◆ Set tasks ◆
a - In the district budget excerpt, condense the paragraph beginning "Several proposed reductions" into a short bulleted list that keeps its main facts.
b - From the district budget excerpt, copy word for word the passage between "Reallocating what historically" and "our high schools.", inclusive.

◆ Selected extract ◆

Reallocating what historically have been District-level responsibilities and staffing positions back to the school-building level, the District will now look to principals to identify resources within their building teams and budgets (which include more than General Fund dollars) to account for these needs. Most notable in this reallocation would be the proposed reduction in Teachers on Special Assignment (TOSAs) who have traditionally coordinated curriculum such as Science, World Languages, Unified Arts, and Reading Recovery across buildings. This reallocation could also impact the number of TOSAs assigned to coordinate internships in our high schools.
Several proposed reductions realign many of our Operational services to minimum levels and certain Academic offerings to reflect only state-mandated requirements. Some of the action items under this effort include reduced mail runs, elimination of our Leadership Intern program, and minimized professional development. One major proposal that falls under this action item would be the realignment of Woodcrest Elementary back to a traditional calendar year instead of a year-round operation. We are also recommending a review of state-mandated requirements for graduation and realigning building-level staff to reflect those requirements, which will provide for opportunities to reduce teaching levels.

◆ Material ◆

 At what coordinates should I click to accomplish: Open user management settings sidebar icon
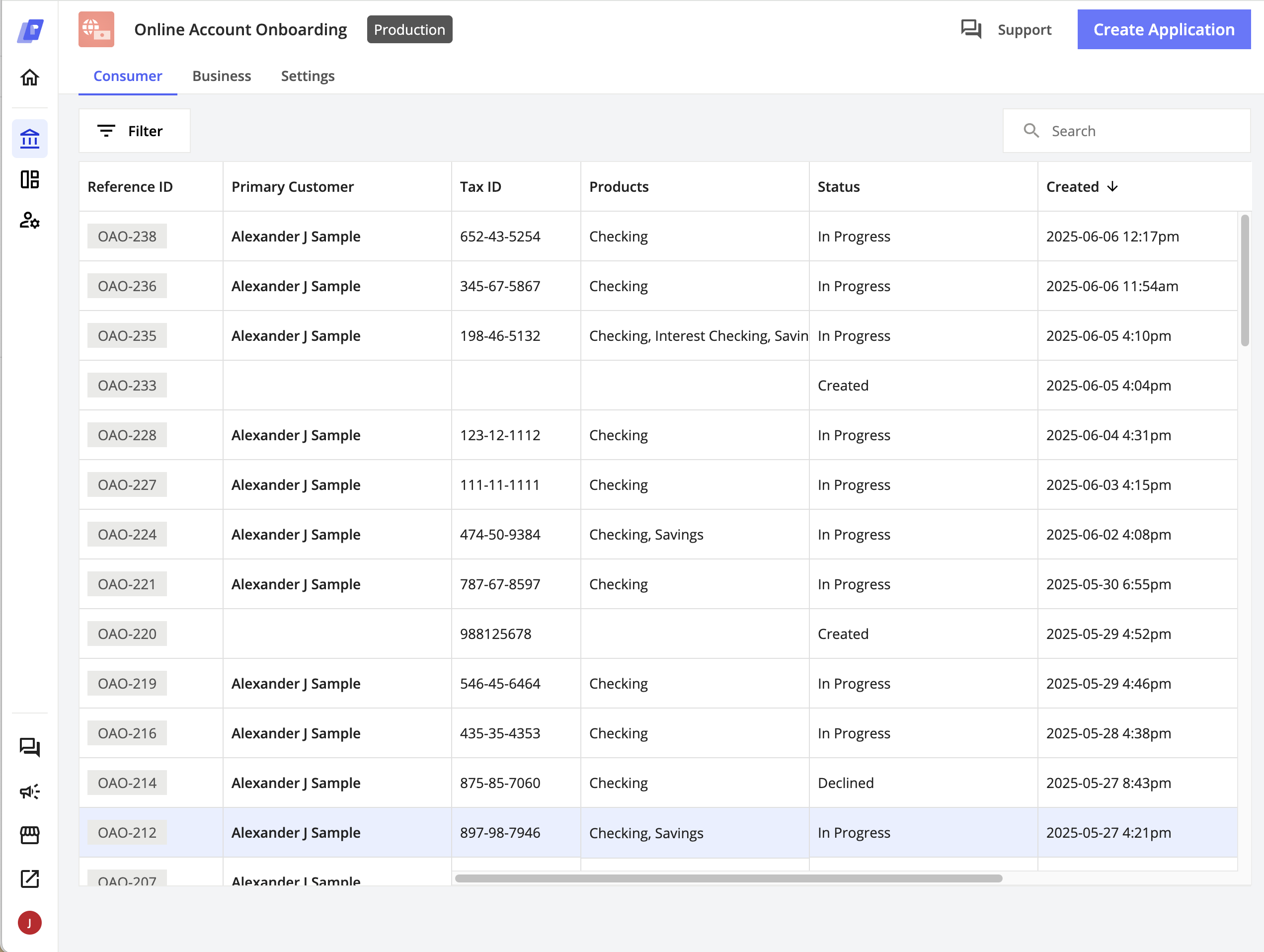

◆ In response ◆
a -
- Operational services would be cut to minimum levels, and some Academic offerings would be limited to state-mandated requirements.
- Actions include fewer mail runs, ending the Leadership Intern program, and minimal professional development.
- A major proposal would return Woodcrest Elementary from year-round operation to a traditional calendar year.
- A review of state-mandated graduation requirements is recommended, with building-level staff realigned to match them, allowing lower teaching levels.

b -
Reallocating what historically have been District-level responsibilities and staffing positions back to the school-building level, the District will now look to principals to identify resources within their building teams and budgets (which include more than General Fund dollars) to account for these needs. Most notable in this reallocation would be the proposed reduction in Teachers on Special Assignment (TOSAs) who have traditionally coordinated curriculum such as Science, World Languages, Unified Arts, and Reading Recovery across buildings. This reallocation could also impact the number of TOSAs assigned to coordinate internships in our high schools.